De kantonrechter ziet geen aanleiding om de gevorderde dwangsom toe te wijzen. De reden daarvoor is dat [gedaagde] de spullen al langere tijd ter beschikking heeft gesteld aan [eiser] , maar het [eiser] is die de spullen niet heeft opgehaald. Bovendien vordert [gedaagde] in reconventie dat [eiser] de spullen in ontvangst neemt.
4.6.
[eiser] is de partij die grotendeels ongelijk krijgt en hij zal daarom in de proceskosten worden veroordeeld. Tot aan dit vonnis worden de proceskosten aan de zijde van [gedaagde] ambtshalve vastgesteld op een forfaitair bedrag van € 50,00 aan reis-, verblijf- en verletkosten vanwege het verschijnen ter zitting.
In reconventie
4.7.
In een kortgedingprocedure kunnen alleen voorlopige voorzieningen worden getroffen en kunnen geen beslissingen worden gegeven die de rechtstoestand van partijen vaststellen. Het verzoek om [eiser] een huuropzegging te laten tekenen is daarom niet toewijsbaar. In het geval dat [eiser] hiertoe zou worden veroordeeld zou er namelijk een rechtstoestand worden vastgesteld en daarvoor is in dit kort geding geen ruimte.
4.8.
Nu in conventie onder overweging 4.4 is overwogen dat [gedaagde] de spullen die hij nog heeft aan [eiser] ter beschikking dient te stellen, staat daar vanzelfsprekend tegenover dat [eiser] die spullen in ontvangst moet nemen. Die vordering van [gedaagde] ligt dan ook voor toewijzing gereed.
4.9.
Vanwege voormeld oordeel kan in het midden blijven of [gedaagde] een spoedeisend belang heeft bij zijn vorderingen.
4.10.
Omdat partijen over en weer in het (on)gelijk zijn gesteld, zullen de proceskosten in reconventie worden gecompenseerd, in die zin dat iedere partij de eigen kosten dient te dragen.
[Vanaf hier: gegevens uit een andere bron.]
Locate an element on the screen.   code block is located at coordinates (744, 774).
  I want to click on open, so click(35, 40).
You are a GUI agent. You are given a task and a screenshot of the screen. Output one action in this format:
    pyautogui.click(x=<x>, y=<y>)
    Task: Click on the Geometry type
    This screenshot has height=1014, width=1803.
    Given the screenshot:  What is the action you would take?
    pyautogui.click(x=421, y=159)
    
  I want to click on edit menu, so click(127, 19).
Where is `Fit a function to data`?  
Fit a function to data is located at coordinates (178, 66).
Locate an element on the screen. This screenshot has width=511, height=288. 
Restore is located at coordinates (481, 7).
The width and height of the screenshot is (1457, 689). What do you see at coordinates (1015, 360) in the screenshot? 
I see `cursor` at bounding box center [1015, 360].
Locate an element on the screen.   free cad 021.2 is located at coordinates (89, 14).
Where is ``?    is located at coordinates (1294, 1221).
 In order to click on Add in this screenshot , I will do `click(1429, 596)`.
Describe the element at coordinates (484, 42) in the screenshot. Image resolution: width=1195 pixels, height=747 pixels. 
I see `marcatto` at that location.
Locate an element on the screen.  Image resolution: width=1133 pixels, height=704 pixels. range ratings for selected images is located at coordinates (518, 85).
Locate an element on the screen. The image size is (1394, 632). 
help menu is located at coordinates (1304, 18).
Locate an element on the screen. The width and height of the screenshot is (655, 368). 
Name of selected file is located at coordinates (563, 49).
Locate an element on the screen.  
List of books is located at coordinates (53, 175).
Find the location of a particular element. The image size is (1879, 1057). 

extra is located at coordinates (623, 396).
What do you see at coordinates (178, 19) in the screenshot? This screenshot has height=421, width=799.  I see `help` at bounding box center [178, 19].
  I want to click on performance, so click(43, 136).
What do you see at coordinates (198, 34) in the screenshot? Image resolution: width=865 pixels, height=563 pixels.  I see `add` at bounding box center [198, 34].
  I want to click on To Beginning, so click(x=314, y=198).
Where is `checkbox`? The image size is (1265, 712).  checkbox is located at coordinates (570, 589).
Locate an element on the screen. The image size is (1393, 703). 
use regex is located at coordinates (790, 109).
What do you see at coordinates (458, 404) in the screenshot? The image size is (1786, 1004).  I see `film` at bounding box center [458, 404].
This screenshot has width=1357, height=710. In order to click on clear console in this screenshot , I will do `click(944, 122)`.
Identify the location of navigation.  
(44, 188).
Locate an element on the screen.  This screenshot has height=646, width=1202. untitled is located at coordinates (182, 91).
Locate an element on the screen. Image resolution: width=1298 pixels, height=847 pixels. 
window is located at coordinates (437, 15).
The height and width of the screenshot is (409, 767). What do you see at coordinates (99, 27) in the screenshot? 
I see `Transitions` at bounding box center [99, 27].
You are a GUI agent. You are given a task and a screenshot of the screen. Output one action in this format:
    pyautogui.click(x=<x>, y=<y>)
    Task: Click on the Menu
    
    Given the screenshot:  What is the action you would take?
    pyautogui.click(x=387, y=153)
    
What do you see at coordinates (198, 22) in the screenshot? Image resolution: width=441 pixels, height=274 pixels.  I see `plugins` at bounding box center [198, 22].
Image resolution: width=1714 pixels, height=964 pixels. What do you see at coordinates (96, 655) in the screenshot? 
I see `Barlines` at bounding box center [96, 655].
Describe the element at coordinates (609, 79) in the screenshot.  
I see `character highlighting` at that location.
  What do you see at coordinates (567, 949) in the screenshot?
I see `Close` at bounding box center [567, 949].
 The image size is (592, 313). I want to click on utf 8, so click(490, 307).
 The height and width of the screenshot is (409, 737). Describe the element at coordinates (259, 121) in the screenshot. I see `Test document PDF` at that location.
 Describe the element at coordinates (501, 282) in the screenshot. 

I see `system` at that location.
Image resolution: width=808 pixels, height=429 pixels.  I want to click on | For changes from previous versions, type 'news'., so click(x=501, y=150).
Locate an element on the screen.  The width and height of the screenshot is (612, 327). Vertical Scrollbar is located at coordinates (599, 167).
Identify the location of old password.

5.De beslissing in kort geding

De kantonrechter:
in conventie:
5.1.
veroordeelt [gedaagde] om de spullen van [eiser] zoals opgesomd onder rechtsoverweging 4.4, aan [eiser] ter beschikking te stellen;
5.2.
verklaart dit vonnis tot zover uitvoerbaar bij voorraad;
5.3.
veroordeelt [eiser] in de proceskosten, aan de zijde van [gedaagde] tot dit vonnis vastgesteld op € 50,00;
5.4.
wijst af het meer of anders gevorderde;
in reconventie:
5.5.
veroordeelt [eiser] om de spullen die [gedaagde] aan hem ter beschikking stelt, in ontvangst te nemen;
5.6.
bepaalt dat ieder van partijen de eigen proceskosten dient te dragen;
5.7.
wijst af het meer of anders gevorderde.
Dit vonnis is gewezen door mr. Thielen en in het openbaar uitgesproken op 7 juni 2023.